Node in USEast is down
Incident Report for Webscale STRATUS
Postmortem

This afternoon one of our techs was checking load on kubernete's internal network. He was looking into a higher than usual load on kube's internal network now that we're 100% on 2.11 in us-east. When executing an eBPF program, it conflicted with a previously loaded diagnostics kernel module and segfaulted, whereupon the instance hung and needed to be rebooted. That was done and the sites came back. This tech was investigating on prod during the afternoon because we're unable to replicate the condition in dev (nor on Frankfurt which has been on 2.11 for a week). He's been given an informal verbal warning. Part of 2.11 is faster recovery.

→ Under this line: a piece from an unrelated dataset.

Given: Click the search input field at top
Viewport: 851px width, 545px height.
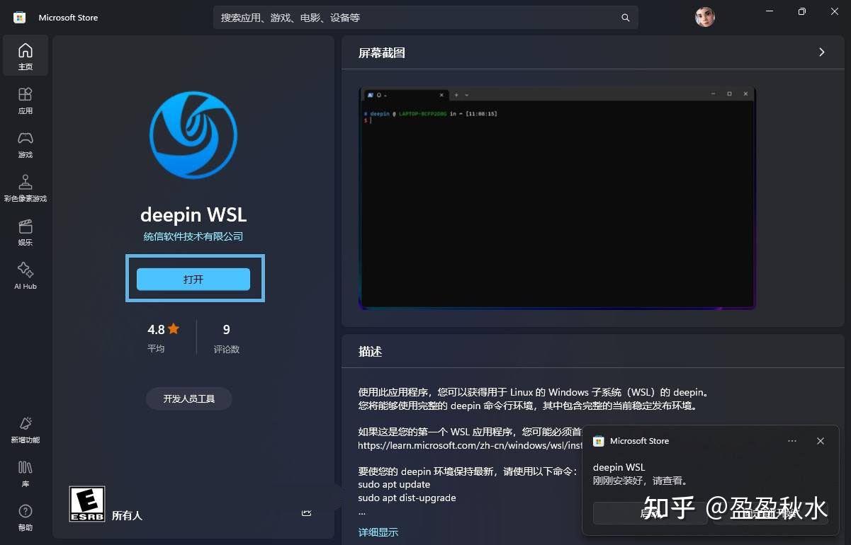Looking at the screenshot, I should point(425,17).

Previously we saw recovery times around 40 minutes and this time it was around 15. We'll keep pushing that lower and lower.

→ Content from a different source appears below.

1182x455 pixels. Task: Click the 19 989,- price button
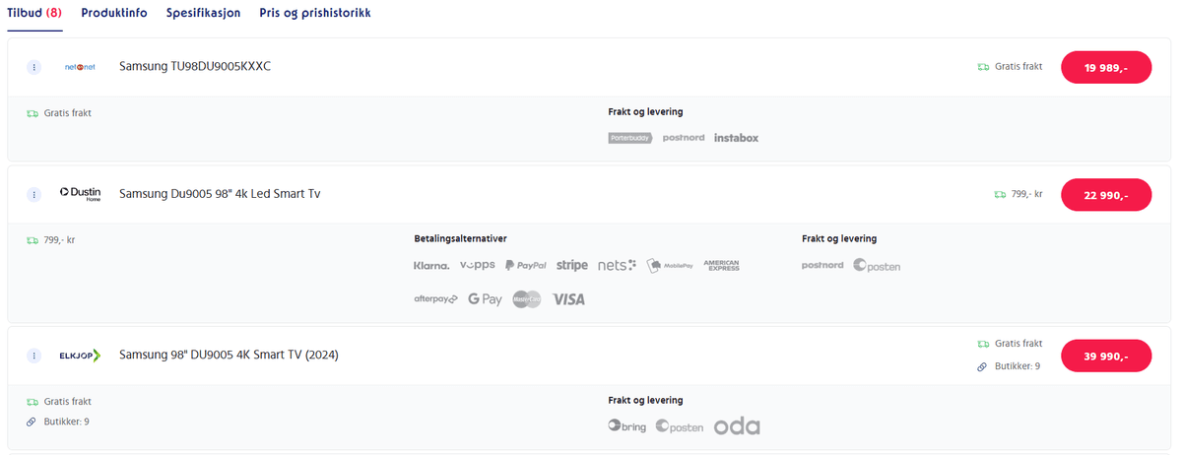[1105, 68]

Posted Aug 20, 2019 - 12:57 EDT

Resolved
This incident has been resolved.
Posted Aug 19, 2019 - 14:57 EDT
Identified
The issue has been identified and stores are coming back online now.
Posted Aug 19, 2019 - 14:48 EDT
Investigating
We are currently investigating this issue.
Posted Aug 19, 2019 - 14:25 EDT
This incident affected: Webscale STRATUS - Northern Virginia.